My cousins and many of the townspeople respected my participation in this event. From then on, I was always chosen to play the gypsy in school plays, backyard carnivals and on Halloween. Dressed in a riot of bright clothing from the attic and covered in my aunt's costume jewelry, I looked into the crystal ball from Annie's backyard garden and was so authentic that many saw me only as the gypsy and were scared.

This event, however, did not deter Annie's interest in fortune-telling. On Saturday nights at Lake Hopatcong she always drove with us to the amusement park at the far end of the lake, and while we were on the merry-go-round or the roller coaster, she managed to slip away into the fortune teller's tent. Perhaps she was still looking for her gypsy.

* Challenge A *
Answer these questions about the passage on fortune-telling:
(i) What role was the narrator always chosen to play in school plays, backyard carnivals, and on Halloween?
(ii) Where did the crystal ball come from?
(iii) On Saturday nights at Lake Hopatcong, where did Annie drive with them?

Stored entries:

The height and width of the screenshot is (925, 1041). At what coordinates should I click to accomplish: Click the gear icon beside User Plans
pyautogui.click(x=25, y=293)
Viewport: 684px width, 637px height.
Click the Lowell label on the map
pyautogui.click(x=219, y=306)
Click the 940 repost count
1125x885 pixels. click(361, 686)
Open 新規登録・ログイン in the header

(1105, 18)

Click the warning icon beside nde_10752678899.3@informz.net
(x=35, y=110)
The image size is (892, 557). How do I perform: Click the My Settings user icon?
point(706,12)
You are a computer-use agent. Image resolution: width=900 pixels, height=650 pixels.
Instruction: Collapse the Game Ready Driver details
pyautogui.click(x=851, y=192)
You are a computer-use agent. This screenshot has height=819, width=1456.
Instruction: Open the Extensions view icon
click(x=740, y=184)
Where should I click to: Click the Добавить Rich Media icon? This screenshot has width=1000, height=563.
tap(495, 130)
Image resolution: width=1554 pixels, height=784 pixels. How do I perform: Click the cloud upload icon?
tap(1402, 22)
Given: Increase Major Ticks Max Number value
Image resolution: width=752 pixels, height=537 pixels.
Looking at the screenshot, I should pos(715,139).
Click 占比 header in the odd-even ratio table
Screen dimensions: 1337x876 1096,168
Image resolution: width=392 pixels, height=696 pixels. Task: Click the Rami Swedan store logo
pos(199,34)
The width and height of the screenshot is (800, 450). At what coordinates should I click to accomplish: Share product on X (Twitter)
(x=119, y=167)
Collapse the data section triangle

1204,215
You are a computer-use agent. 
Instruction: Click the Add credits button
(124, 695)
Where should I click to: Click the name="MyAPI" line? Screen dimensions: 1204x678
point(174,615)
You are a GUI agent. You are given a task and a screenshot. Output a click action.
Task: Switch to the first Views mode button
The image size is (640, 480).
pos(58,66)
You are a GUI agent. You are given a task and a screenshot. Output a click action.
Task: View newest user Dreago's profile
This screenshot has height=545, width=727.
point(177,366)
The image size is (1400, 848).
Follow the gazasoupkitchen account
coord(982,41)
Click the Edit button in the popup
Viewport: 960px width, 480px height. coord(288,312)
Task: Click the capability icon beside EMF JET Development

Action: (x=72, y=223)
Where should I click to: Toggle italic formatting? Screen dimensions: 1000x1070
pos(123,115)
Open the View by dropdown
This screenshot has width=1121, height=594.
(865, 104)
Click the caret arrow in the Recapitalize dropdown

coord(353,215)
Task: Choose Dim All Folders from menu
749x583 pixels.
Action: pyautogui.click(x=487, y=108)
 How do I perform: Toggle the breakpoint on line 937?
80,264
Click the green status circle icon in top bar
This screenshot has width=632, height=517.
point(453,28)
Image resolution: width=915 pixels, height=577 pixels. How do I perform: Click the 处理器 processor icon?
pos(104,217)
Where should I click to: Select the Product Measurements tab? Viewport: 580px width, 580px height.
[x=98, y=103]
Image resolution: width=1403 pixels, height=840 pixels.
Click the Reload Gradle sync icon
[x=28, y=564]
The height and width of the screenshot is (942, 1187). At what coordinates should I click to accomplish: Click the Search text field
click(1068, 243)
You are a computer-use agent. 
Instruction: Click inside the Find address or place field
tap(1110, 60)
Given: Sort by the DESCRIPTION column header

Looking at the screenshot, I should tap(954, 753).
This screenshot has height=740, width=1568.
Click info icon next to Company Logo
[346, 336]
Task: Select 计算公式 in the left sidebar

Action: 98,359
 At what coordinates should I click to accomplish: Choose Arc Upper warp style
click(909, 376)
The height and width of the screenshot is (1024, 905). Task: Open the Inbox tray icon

* Challenge B *
In the stored entries, reproduce everything from the line containing "You are a computer-use agent. Image" down to the line containing "Screen dimensions: 1337x876 1096,168", both included, without changes.

* Correct response A *
(i) The gypsy.
(ii) Annie's backyard garden.
(iii) To the amusement park at the far end of the lake.

* Correct response B *
You are a computer-use agent. Image resolution: width=900 pixels, height=650 pixels.
Instruction: Collapse the Game Ready Driver details
pyautogui.click(x=851, y=192)
You are a computer-use agent. This screenshot has height=819, width=1456.
Instruction: Open the Extensions view icon
click(x=740, y=184)
Where should I click to: Click the Добавить Rich Media icon? This screenshot has width=1000, height=563.
tap(495, 130)
Image resolution: width=1554 pixels, height=784 pixels. How do I perform: Click the cloud upload icon?
tap(1402, 22)
Given: Increase Major Ticks Max Number value
Image resolution: width=752 pixels, height=537 pixels.
Looking at the screenshot, I should pos(715,139).
Click 占比 header in the odd-even ratio table
Screen dimensions: 1337x876 1096,168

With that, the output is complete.